Track down every line below that holds "Post" and copy it.

--- Entries supplied ---

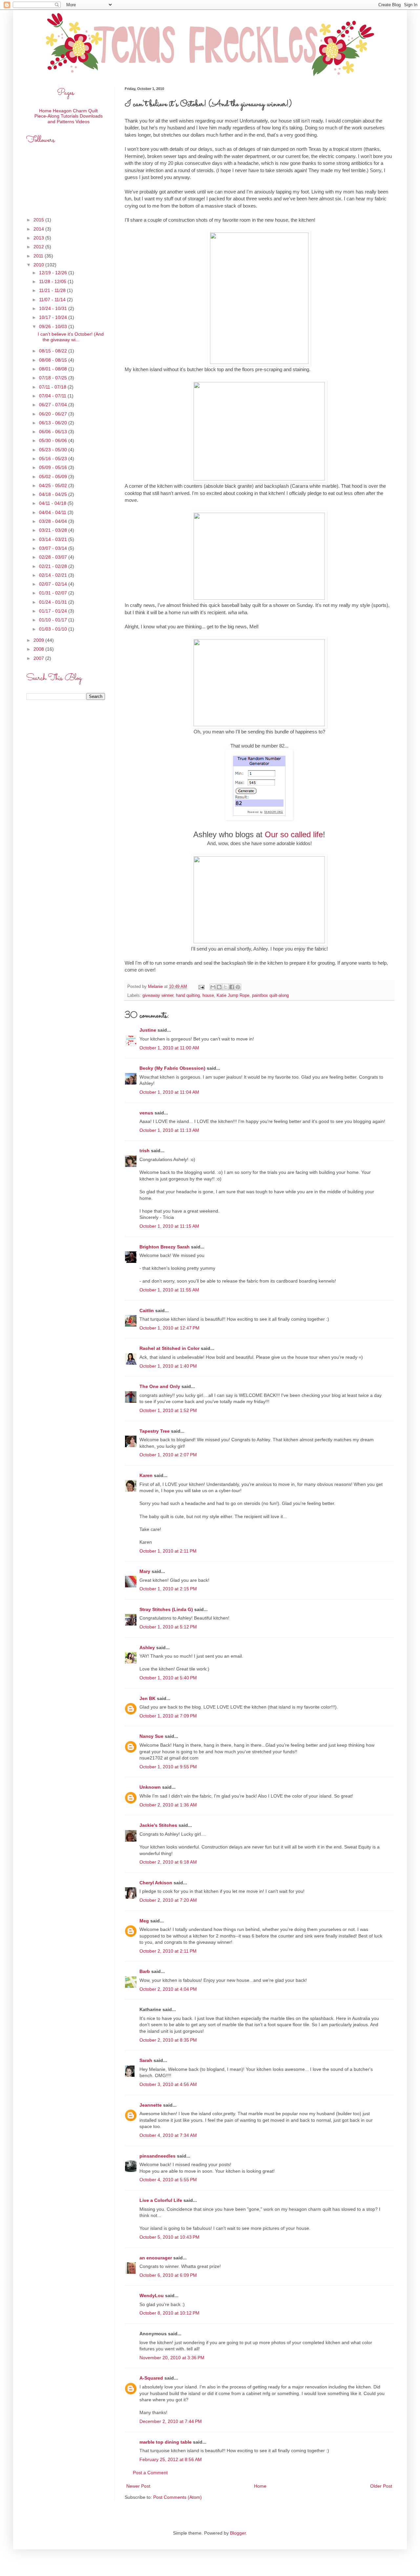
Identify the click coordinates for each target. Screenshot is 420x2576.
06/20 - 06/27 (53, 413)
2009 (39, 640)
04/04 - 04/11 (53, 512)
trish (144, 1150)
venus (146, 1112)
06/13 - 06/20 (53, 422)
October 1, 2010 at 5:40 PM (168, 1677)
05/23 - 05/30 (53, 449)
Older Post (381, 2486)
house (208, 995)
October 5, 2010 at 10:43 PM (169, 2237)
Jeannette (150, 2105)
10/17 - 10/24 (53, 317)
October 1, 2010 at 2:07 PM (168, 1454)
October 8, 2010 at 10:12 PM (169, 2313)
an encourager (155, 2257)
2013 (39, 237)
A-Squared (151, 2378)
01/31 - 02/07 (53, 592)
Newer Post (138, 2486)
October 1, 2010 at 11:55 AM (169, 1289)
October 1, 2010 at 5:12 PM (168, 1626)
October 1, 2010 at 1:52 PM (168, 1410)
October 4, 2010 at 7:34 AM (168, 2135)
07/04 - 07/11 (53, 395)
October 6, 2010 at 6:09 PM (168, 2275)
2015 (39, 219)
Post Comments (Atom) (177, 2497)
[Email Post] (201, 986)
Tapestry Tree (154, 1431)
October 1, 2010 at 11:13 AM (169, 1130)
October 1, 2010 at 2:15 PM (168, 1588)
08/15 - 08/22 (53, 350)
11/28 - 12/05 (53, 281)
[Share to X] (225, 987)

---

Solution |
Older Post (381, 2486)
Newer Post (138, 2486)
Post Comments (Atom) (177, 2497)
[Email Post] (201, 986)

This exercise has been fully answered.